Ainsi, le contrôle trilogique revisité vient améliorer le type de contrôle calqué sur le modèle «  X et Y » de Douglas Mac GREGOR qui formule deux ensembles d’hypothèses au sujet de la nature humaine. Pour motiver les gens à travailler, les tenants de la « théorie X » se croient obligés de diriger les hommes, de les surveiller et d’exercer sur eux divers  types de contraintes. A leurs yeux, les gens sont mus par leurs besoins fondamentaux de sécurité. Et, l’être humain moyen déteste le travail et fera de son impossible pour l’éviter. Quant aux tenants de « la théorie Y »,  le meilleur moyen d’inciter les employés au travail consiste à leur accorder une bonne marge de liberté d’autonomie et de responsabilité. La motivation devient alors, fondamentalement, la satisfaction des besoins d’ordre supérieur : d’accomplissement et de réalisation de soi.

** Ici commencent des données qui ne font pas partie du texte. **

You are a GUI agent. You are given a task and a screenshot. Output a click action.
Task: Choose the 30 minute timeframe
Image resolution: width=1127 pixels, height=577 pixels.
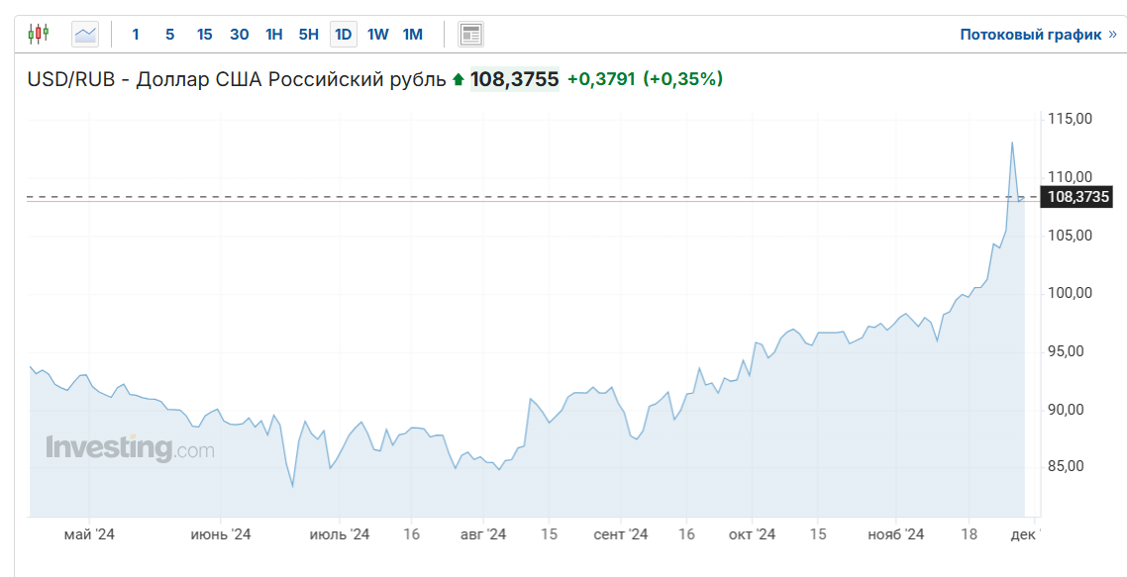[239, 35]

            En vue de cerner le contrôle trilogique revisité, la méthode systémique et le mode stratégique de l’analyse stratégique étaient utilisés pour la réalisation de cette thèse. La méthode systémique trouve son fondement dans la notion de système considéré comme un ensemble stable et structuré composé des éléments interdépendants entretenant des relations telles que si un élément est modifié, les autres le sont aussi, et par conséquent tout l’ensemble est modifié.

            Le système politique de la République Démocratique du Congo apparaît comme une instance de conversion des demandes formulées par son environnement interne  en décisions politiques qui créent les biens et services que requièrent la santé et le développement socio-économique. Son fonctionnement et sa stabilité étant tributaires de la nature de réponses qu’il apporte aux demandes de l’environnement, il va sans dire que, la nature de réponses proposées face au défi du développement est fonction du degré d’efficacité du contrôle dans toutes ses dimensions.

            La démarche dans cette thèse était de démontrer que, de manière classique, le contrôle s’applique à trois niveaux de l’activité, à savoir : en amont, en cours et en aval. Que ce soit de façon subie ou délibérée, la quasi-totalité des Etablissements publics congolais connaissent des problèmes dans leur gestion. Or, si l’on veut conserver les atouts spécifiques et les valeurs légitimes des organismes publics, la recherche de recettes miracles ainsi que les transpositions sans discernement des techniques de gestion restent résolument à proscrire. Si management public il y a, il doit être réellement adapté et adaptable.

            Ceci conduit à une gestion intégrée qui met au centre de son activité l’auto-contrôle et le contrôle concerté.  Cela étant, la pertinence du contrôle trilogique revisité ou le modèle JKK qui porte le nom de son auteur, à savoir Jean KANKIEZA KASENDUE, réside dans le fait qu’il est un outil de gestion intégrée à même de maîtriser l’ensemble des paramètres influents  sur la performance des organisations.

            Cet apport novateur permettra de désengrener le mécanisme classique en vue de conduire les Etablissements publics vers le succès.

            Ici, l’acteur se remet en question et cherche à savoir si ce qu’il fait, c’est ça qu’il fallait faire ! Ou encore, si ce qu’il fait, c’est cela qu’il aurait dû faire par rapport à ce qu’il fallait faire.

            Par ailleurs, il faut rappeler que le jury avait comme membres effectifs, les professeurs Muluma Munanga, Nkere Ntanda,Nkwimi Akol Musao Kalombo et Mvibudulu Kaluyi, et comme membres suppléants, les professeurs Wetshodima Yole et Ndiabadila Kwanza.